Many reports indicate a correlation between physical activity and overall health.

"Physical activity is anything that gets the body moving and results in breathing harder and an increased heart rate," Evans said.

The CDC issues Physical Activity Guidelines, a handbook of suggestions for those wanting to improve their health through exercise, and it says that adults need at least 150 minutes of moderate intensity aerobic exercise, which can include fast- pace walking, riding a bike or pushing a lawnmower.

"Muscle-strengthening activities should work the major muscle groups — the legs, hips, back, chest, abdomen, shoulders, and arms," Evans said. "Examples of muscle-strengthening activities include lifting weights, heavy gardening or yoga."

Evans said the 150 minutes of activity does not need to be done all at once. She suggests that people work out for 30 minutes per day, five days a week.

"Those 30 daily minutes can be broken into smaller segments throughout the day, for instance 10 minutes each morning, noon and night," she said.

Those who want to get more exercise can do more, but Evans recommends increasing daily activity where possible, even if it is just a little.

Task prompt. Rewrite everything from "Evans said the" down to "days a week." in the excerpt on physical activity, swapping "work out" for "exercise".

Items listed in a dataset:

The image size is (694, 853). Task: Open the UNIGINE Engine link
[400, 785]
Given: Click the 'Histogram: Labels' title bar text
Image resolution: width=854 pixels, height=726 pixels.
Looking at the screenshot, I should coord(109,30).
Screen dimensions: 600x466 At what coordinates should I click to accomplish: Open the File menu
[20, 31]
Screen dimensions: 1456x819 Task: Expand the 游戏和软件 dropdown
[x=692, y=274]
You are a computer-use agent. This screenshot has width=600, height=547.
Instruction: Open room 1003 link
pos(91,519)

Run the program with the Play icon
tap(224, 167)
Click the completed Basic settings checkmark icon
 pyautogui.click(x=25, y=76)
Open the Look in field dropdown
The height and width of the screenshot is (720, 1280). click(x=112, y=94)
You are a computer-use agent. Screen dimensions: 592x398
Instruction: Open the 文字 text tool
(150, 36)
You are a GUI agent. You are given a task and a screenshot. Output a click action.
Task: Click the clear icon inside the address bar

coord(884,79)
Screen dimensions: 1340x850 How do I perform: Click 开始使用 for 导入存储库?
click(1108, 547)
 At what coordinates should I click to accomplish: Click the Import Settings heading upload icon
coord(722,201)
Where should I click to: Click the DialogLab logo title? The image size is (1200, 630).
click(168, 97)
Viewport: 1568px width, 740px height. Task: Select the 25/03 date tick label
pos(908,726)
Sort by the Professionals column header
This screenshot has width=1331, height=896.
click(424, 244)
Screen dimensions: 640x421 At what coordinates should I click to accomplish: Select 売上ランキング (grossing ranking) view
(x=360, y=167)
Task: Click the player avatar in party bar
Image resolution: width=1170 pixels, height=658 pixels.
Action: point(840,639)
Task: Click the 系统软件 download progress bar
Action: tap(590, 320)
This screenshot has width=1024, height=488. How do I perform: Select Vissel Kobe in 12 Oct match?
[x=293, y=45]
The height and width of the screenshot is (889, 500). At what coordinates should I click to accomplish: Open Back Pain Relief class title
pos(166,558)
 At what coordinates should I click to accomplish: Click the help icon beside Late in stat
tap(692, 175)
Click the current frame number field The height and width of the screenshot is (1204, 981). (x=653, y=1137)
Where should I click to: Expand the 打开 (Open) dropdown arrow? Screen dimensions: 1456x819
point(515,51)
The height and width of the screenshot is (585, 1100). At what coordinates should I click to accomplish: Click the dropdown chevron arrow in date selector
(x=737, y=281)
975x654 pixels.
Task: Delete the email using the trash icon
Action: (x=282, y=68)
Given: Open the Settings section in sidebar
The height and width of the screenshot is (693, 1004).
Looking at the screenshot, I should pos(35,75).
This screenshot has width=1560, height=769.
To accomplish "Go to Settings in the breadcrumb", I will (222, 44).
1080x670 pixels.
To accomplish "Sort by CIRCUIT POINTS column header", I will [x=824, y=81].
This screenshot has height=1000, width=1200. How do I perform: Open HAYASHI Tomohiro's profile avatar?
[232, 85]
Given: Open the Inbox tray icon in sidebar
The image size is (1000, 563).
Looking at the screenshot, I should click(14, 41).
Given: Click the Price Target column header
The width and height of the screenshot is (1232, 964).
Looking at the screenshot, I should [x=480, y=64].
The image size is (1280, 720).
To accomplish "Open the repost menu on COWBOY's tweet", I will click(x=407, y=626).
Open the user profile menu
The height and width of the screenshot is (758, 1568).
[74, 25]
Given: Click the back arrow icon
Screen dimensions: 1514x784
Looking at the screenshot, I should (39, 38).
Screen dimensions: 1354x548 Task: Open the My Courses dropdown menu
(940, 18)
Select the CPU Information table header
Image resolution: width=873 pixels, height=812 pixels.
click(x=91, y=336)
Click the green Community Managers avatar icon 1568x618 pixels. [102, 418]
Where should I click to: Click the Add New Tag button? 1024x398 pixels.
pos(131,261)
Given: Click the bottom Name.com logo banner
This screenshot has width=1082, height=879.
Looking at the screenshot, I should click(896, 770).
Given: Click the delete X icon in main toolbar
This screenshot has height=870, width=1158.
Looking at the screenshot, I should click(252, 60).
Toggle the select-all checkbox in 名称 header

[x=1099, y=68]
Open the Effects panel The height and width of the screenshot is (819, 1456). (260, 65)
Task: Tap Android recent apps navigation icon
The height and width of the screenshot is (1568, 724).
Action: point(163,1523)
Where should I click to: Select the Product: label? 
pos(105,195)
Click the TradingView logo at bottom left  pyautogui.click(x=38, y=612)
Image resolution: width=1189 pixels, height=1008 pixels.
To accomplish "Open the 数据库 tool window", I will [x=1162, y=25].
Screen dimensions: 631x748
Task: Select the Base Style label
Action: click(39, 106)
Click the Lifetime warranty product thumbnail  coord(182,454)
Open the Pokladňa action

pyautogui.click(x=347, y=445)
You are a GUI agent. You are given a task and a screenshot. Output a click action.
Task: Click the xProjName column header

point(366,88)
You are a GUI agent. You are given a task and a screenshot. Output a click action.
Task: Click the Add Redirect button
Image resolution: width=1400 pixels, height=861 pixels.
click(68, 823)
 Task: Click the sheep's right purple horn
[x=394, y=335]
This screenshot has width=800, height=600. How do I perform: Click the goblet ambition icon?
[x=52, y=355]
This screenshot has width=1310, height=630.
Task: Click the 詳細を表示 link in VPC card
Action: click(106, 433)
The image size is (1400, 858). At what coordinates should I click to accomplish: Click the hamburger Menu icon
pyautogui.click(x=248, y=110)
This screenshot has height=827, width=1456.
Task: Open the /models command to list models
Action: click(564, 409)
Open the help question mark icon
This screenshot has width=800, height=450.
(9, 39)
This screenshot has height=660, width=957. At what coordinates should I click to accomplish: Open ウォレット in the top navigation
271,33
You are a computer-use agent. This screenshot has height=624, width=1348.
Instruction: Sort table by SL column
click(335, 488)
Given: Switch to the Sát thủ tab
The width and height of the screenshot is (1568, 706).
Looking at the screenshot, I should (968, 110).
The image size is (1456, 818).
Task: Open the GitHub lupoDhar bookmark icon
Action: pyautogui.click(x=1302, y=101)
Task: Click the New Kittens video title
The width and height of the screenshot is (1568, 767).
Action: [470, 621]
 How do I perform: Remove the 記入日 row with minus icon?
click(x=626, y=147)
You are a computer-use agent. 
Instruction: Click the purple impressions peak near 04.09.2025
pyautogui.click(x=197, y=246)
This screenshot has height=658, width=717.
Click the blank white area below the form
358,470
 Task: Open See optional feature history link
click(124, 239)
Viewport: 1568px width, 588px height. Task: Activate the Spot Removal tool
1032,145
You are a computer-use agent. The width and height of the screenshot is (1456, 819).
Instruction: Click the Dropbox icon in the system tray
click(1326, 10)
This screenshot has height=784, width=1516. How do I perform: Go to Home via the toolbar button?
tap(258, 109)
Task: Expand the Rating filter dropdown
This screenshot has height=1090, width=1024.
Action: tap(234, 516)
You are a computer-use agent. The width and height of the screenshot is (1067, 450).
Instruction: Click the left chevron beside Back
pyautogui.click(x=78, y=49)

Task result.
Evans said the 150 minutes of activity does not need to be done all at once. She suggests that people exercise for 30 minutes per day, five days a week.